# Project Title
## Data Engineering Capstone Project

### Project Summary
* The goal of this project is to evaluate the impact of weather's temperature on immagrants movements over April, 2016 in USA
* Apache Spark is used to extract and transform raw data, and make a datawarehouse in parquet file format. 
* The star schema is used to develop a database, which will be effectively used for handling analytical queries.

The project follows the follow steps:
* Step 1: Scope the Project and Gather Data
* Step 2: Explore and Assess the Data
* Step 3: Define the Data Model
* Step 4: Run ETL to Model the Data
* Step 5: Complete Project Write Up

### Step 1: Scope the Project and Gather Data

#### Scope 
-- Explain what you plan to do in the project in more detail.

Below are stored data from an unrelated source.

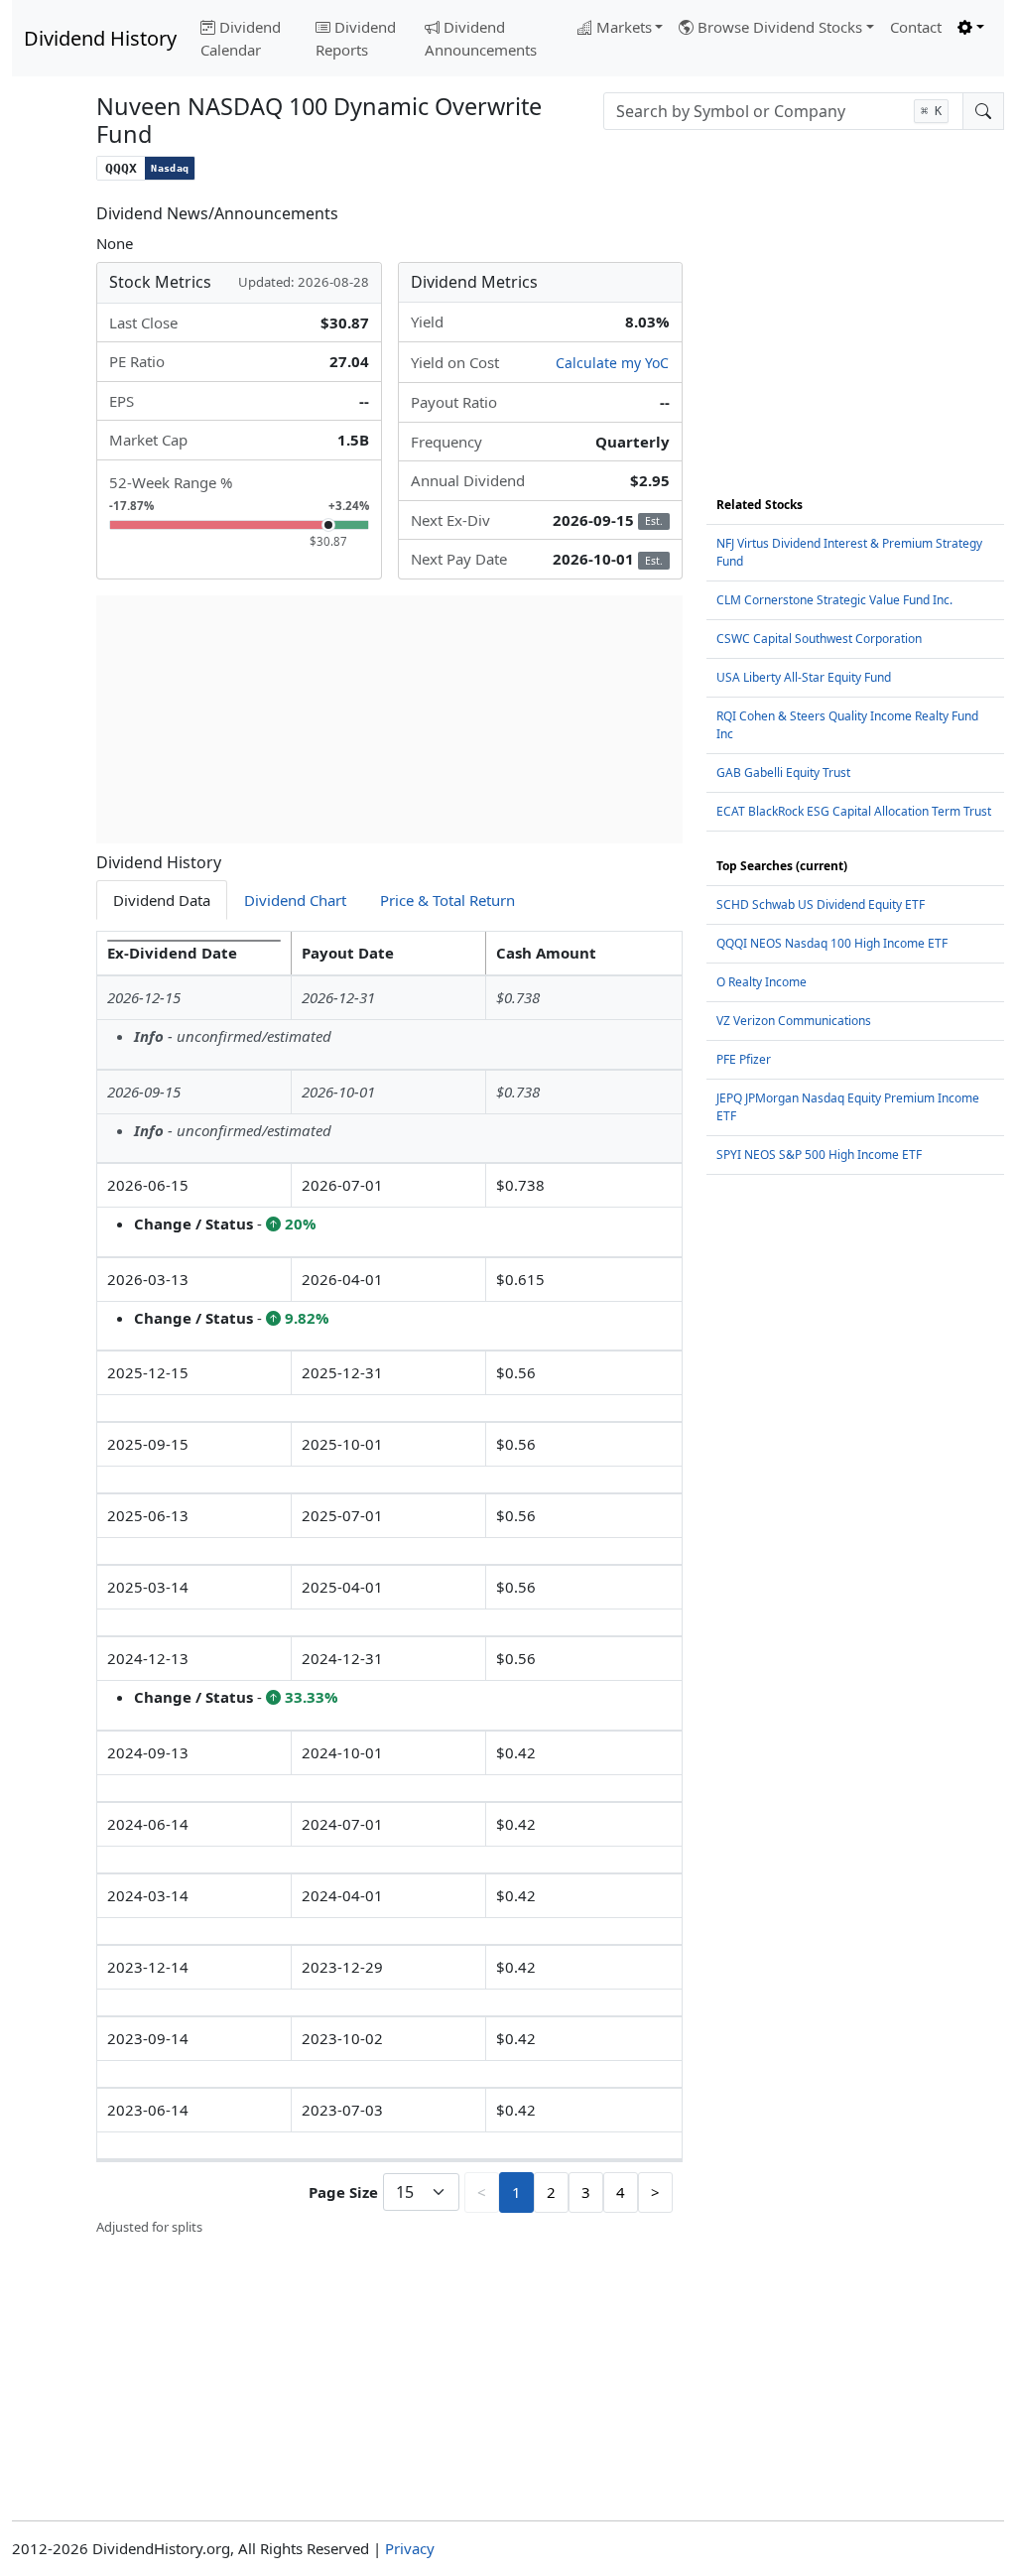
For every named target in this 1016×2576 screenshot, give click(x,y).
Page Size (343, 2192)
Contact (916, 27)
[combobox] (783, 111)
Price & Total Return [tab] (447, 900)
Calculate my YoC (612, 362)
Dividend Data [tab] (161, 900)
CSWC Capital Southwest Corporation (819, 638)
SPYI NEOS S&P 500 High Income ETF (819, 1154)
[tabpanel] (389, 1584)
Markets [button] (624, 27)
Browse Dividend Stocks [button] (780, 27)
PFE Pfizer (743, 1059)
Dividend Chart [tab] (295, 900)
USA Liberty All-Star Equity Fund (803, 677)
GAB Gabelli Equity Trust (783, 772)
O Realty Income (761, 981)
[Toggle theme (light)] (971, 27)
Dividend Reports (356, 38)
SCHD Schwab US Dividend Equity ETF (820, 904)
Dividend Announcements (481, 38)
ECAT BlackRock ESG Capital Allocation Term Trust (853, 811)
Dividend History (100, 38)
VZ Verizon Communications (793, 1020)
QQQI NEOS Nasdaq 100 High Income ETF (832, 943)
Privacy (410, 2548)
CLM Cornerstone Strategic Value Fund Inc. (834, 599)
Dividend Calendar (240, 38)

What data do you use? What is your end solution look like? What tools did you use? etc>
* This project extracts raw data from two sources as described below. 
* It creates a datamodel of immagrants' movement in US consistsing of one fact tables referencing two dimension tables.

#### Describe and Gather Data 
-- Describe the data sets you're using. Where did it come from? What type of information is included? 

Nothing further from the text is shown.